The concept of Artificial Intelligence in gaming is nothing new to the tech saavy gamer or sci-fi film fan, but the Microsoft Machine Learning team is working to enable game developers to take advantage of the latest advances in Machine Learning and start developing Deep Neural Networks for their games. We recently announced our AI platform for Windows AI developers and showed some examples of how Windows Machine Learning is changing way we do business, but we also care about changing the way that we develop and play games. AI, ML, DNN – are these all buzzwords that mean the same thing? Not exactly; we’ll dive in to what Neural Networks are, how they can make games better, and how Microsoft is enabling game developers to bring that technology to wherever you game best.

Neural networks are a subset of ML which is a subset of AI.

What are Neural Networks and where did they come from?

People have been speculating on how to make computers think more like humans for a long time and emulating the brain seems like an obvious first step. The behind research Neural Networks (NNs) started in the early 1940s and fizzled out in the late ’60s, due to the limitations in computational power. In the last decade, Graphics Processing Units (GPUs) have exponentially increased the amount of math that can be performed in a short amount of time (thanks to demand from the gaming industry). The ability to quickly do a massive amount of matrix math revitalized interest in neural networks – created by processing large amounts of data through layers of nodes (neurons) that can learn about properties of that data and those layers of nodes make up a model. That learning process is called training. If the model is correctly trained, when it is fed a new piece of data, it performs inference on that data and should correctly be able to predict the properties of data it has never seen before. That network becomes a deep neural network (DNN) if it has two or more hidden layers of neurons.

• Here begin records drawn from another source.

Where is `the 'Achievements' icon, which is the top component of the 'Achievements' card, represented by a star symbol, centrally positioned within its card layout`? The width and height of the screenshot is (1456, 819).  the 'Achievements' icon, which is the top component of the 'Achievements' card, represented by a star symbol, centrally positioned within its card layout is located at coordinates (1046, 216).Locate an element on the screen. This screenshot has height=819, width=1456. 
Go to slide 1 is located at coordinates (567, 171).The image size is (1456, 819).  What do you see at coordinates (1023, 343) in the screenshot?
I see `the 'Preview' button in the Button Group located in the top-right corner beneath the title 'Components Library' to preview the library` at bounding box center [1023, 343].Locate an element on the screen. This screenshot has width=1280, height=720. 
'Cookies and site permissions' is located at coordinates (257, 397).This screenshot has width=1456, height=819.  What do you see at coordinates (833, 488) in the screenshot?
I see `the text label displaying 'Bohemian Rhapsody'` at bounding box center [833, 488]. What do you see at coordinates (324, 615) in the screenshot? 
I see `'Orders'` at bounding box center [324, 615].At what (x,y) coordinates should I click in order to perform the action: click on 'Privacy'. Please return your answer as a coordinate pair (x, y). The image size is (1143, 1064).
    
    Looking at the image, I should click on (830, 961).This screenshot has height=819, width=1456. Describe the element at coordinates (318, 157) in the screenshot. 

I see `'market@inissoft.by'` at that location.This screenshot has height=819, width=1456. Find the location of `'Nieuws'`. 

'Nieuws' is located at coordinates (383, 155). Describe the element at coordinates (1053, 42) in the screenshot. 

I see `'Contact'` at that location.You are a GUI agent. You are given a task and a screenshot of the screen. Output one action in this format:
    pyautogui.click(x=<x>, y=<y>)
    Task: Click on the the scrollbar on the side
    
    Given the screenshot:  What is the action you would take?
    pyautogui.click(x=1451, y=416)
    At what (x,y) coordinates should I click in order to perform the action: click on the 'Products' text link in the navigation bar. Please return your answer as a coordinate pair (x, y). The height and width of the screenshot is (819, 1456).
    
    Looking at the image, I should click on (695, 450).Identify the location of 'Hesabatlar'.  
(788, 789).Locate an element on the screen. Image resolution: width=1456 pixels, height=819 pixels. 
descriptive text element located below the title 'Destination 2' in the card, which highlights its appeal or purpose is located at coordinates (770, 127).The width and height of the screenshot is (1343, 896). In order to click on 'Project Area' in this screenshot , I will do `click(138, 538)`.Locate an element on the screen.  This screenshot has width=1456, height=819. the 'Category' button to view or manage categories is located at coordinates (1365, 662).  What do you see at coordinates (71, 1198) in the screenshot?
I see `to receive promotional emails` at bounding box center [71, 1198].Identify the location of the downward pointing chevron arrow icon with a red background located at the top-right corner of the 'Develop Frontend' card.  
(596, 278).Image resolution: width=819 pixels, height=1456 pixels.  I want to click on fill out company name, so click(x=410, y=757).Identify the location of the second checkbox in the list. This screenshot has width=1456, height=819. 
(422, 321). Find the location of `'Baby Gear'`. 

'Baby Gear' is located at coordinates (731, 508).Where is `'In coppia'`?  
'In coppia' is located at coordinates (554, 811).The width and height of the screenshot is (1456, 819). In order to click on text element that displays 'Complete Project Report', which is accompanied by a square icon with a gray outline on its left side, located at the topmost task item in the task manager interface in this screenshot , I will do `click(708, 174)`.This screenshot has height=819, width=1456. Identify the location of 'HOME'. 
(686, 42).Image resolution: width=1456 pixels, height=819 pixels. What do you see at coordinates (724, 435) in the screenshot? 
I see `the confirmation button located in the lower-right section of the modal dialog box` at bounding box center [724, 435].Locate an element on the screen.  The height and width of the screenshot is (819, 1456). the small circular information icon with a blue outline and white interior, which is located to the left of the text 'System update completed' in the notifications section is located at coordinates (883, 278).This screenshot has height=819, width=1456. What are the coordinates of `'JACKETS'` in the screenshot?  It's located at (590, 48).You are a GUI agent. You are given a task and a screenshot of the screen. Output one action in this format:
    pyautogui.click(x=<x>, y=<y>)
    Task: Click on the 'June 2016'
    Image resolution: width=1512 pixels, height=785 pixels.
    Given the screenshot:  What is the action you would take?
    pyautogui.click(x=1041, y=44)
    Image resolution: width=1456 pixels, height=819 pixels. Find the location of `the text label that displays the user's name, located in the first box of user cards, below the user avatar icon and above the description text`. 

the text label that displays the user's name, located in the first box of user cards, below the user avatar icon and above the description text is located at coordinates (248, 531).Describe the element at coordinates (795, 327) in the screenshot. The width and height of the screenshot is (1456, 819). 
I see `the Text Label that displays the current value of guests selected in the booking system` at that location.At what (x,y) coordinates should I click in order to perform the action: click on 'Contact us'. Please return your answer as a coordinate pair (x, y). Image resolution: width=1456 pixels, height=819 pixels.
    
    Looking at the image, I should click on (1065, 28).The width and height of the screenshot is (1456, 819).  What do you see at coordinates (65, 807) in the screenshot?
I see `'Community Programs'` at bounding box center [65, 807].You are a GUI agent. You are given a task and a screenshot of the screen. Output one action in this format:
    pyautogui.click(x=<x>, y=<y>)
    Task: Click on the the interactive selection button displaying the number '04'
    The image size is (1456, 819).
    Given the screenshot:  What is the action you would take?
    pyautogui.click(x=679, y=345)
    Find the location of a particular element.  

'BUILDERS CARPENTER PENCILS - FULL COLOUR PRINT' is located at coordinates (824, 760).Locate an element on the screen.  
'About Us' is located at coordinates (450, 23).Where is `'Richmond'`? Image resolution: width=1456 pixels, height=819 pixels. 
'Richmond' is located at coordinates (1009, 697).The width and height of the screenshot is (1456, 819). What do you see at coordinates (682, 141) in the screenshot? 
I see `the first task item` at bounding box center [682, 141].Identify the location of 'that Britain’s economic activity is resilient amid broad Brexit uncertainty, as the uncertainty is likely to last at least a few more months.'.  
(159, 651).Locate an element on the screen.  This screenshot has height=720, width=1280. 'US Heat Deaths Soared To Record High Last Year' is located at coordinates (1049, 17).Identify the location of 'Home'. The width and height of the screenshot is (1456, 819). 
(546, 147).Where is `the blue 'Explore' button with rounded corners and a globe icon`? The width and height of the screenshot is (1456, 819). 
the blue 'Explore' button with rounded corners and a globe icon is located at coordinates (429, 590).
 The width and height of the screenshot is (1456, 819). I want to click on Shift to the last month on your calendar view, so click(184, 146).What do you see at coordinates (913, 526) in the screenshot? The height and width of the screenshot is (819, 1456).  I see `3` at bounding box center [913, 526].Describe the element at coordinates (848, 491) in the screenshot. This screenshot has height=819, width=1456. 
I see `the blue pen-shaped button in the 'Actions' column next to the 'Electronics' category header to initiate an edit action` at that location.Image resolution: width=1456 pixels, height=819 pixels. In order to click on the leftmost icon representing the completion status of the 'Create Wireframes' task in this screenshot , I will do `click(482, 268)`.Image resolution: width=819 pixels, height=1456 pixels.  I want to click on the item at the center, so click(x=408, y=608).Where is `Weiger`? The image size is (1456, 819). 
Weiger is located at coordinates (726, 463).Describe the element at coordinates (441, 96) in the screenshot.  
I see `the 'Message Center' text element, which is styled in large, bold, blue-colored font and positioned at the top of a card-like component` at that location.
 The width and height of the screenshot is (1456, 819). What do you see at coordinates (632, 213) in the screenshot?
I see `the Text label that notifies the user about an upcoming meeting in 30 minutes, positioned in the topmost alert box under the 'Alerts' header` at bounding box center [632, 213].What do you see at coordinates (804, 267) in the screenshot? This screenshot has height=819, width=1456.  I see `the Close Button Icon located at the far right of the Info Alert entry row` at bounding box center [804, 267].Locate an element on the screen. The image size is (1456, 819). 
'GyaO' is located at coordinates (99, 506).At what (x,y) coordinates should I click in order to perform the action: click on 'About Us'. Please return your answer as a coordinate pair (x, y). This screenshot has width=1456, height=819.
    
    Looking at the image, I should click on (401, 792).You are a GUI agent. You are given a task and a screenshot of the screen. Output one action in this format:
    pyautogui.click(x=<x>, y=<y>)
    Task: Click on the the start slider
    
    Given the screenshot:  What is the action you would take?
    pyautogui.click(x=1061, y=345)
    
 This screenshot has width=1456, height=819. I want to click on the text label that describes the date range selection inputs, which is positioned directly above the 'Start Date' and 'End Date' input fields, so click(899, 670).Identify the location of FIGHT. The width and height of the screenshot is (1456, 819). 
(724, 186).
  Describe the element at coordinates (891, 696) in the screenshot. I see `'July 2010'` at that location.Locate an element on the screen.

There are many types of Neural Networks and they all have different properties and uses. An example is a Convolutional Neural Network (CNN) that uses a matrix filtering system that identifies and breaks images down into their most basic characteristics, called features, and then uses that break down in the model to determine if new images share those characteristics. What makes a cat different from a dog? Humans know the difference just by looking, but how could a computer when they share a lot of characteristics – 4 legs, tails, whiskers, and fur. With CNNs, the model will learn the subtle differences in the shape of a cat’s nose versus a dog’s snout and use that knowledge to correctly classify images.